“No, I Don’t Want to Dance !” d’Andrea Vinciguerra
En ces temps sombres, vous pouvez penser que chaque danger a été identifié, mais personne n’a jamais pris en compte celui que peut représenter la danse…
Sur le territoire des “très courts”, certains “petits” films d’animation parviennent régulièrement à s’offrir des circulations en festivals assez phénoménales, s’appuyant sur leur cursive efficacité et, souvent, leur drôlerie (éventuellement corrosive).
Ainsi No, I Don’t Want to Dance ! a-t-il touché et amusé de nombreux publics, jetant un pont non délibéré avec Enough d’Anna Mantzaris, déjà diffusé sur Brefcinema. Ce dernier, d’une durée tout aussi réduite, utilisait déjà la technique de l’animation de volumes, plus précisément des figurines de feutrine et tissus divers, avec une semblable parenté à un cinéma d’humour glacé, dénué de recours au dialogue – pour résumer, en ce qui concerne le cinéma de live action, un dénominateur commun au style d’un Roy Andersson ou d’un Elia Suleiman.
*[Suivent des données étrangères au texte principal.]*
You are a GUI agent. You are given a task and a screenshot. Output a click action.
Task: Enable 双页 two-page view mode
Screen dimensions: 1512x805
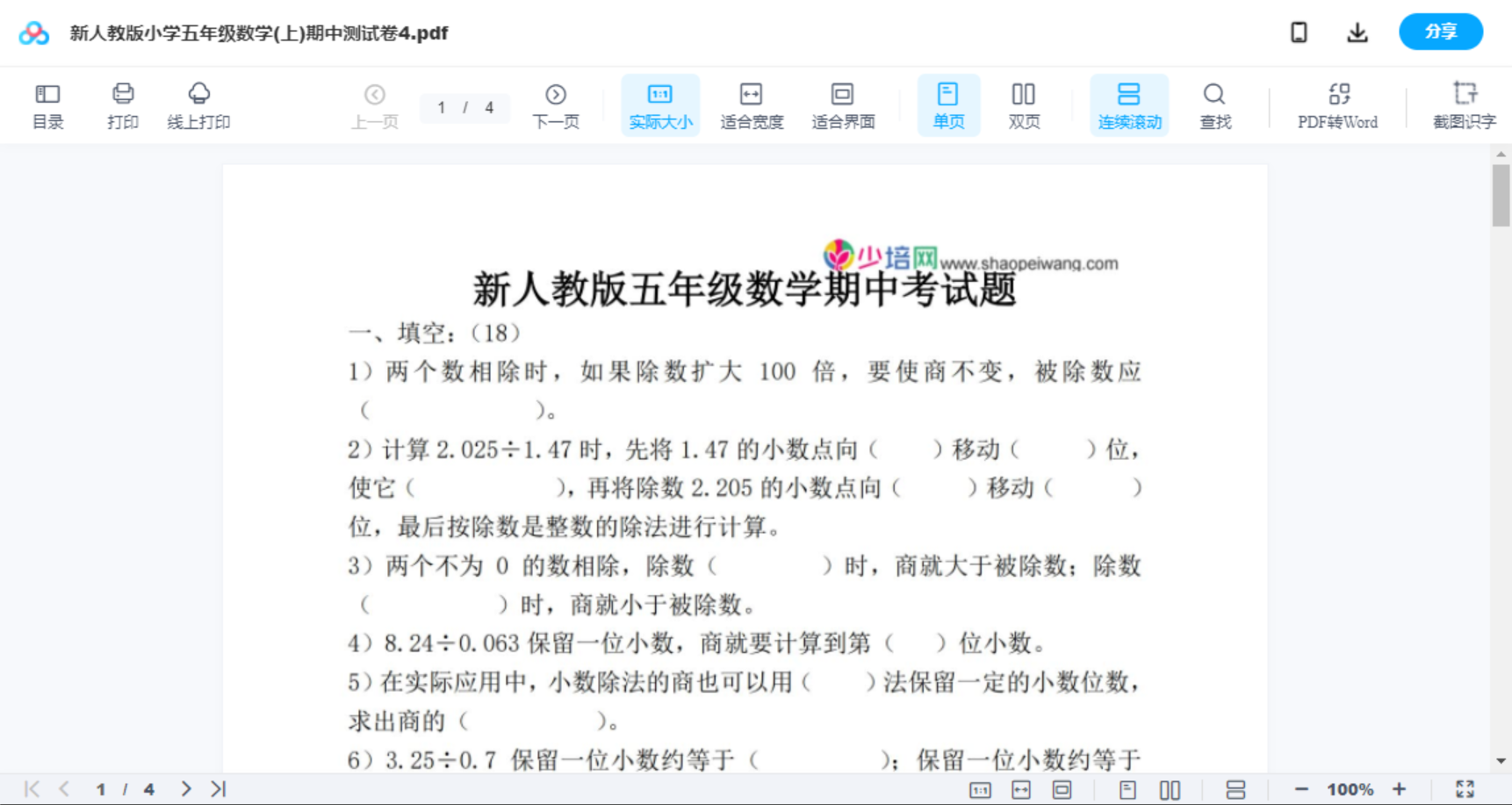[1024, 104]
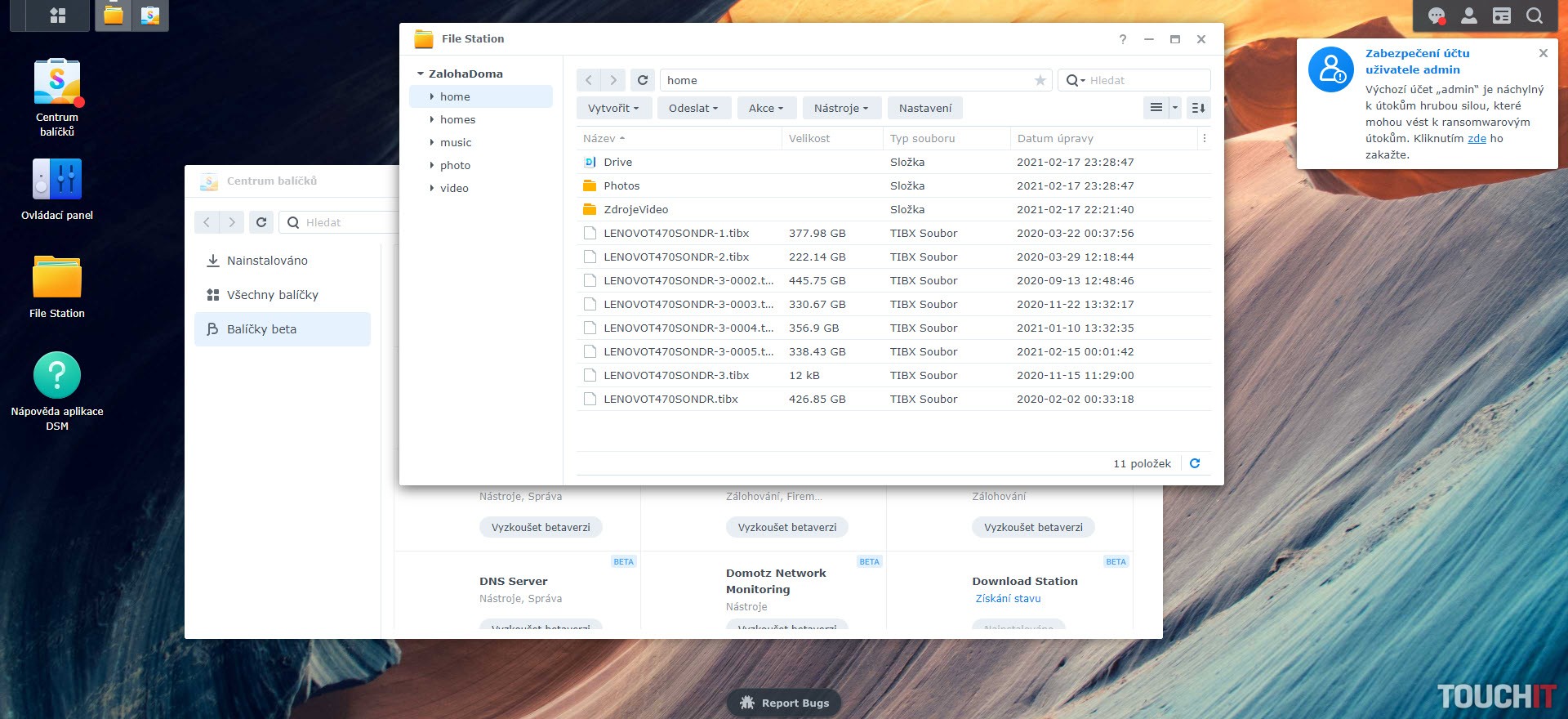Open the user account options icon
1568x719 pixels.
(1468, 16)
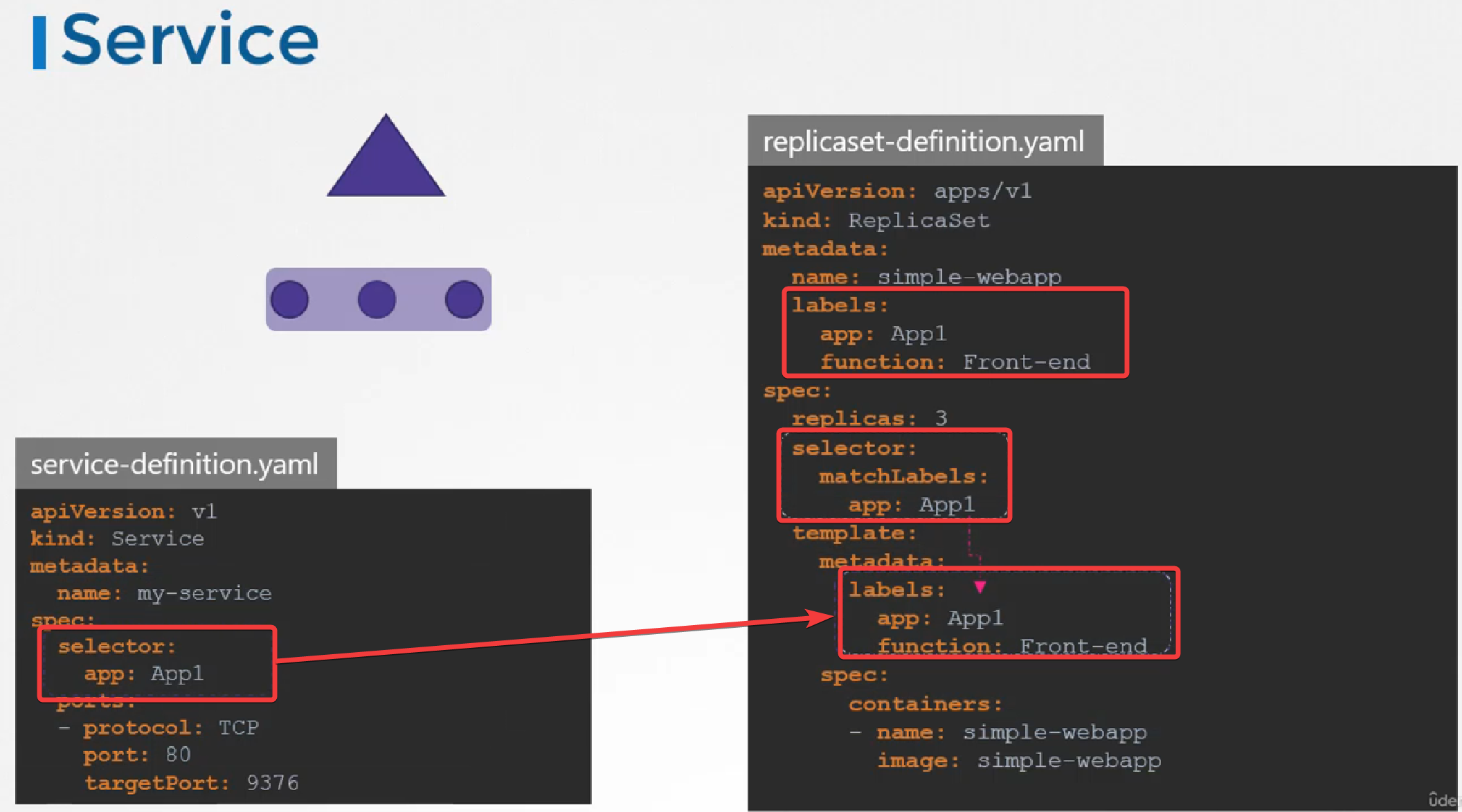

Les petites poupées d’Andrea Vinciguerra peuplent donc plusieurs saynètes, instantanés de l’époque post-moderne saisis en montage parallèle, où chacun est “dans son monde”, ou sur son écran, se souciant peu de l’autre et faisant ce qu’il veut au moment où il le veut. Ne pas tenir compte du sifflet du maître-nageur à la piscine, empêcher un ascenseur de se fermer pour s’y engouffrer, ne pas réagir à un accident domestique frappant sa propre mère dans la même pièce : l’égocentrique indifférence humaine du millénaire peut prendre toutes les formes…
Un syndrome de folle dérive que la narration résume par un certain vacillement de la raison, incontrôlable : comme ces fameux Strasbourgeois victimes, en 1518, d’une énigmatique épidémie (évoquée notamment par Jean Teulé dans son gouleyant roman Entrez dans la danse), les corps sont subitement possédés par le rythme – techno, ici – et se déhanchent malgré eux, lèvent les bras et agitent le popotin en une chorégraphie collective bientôt quasi-zombiesque.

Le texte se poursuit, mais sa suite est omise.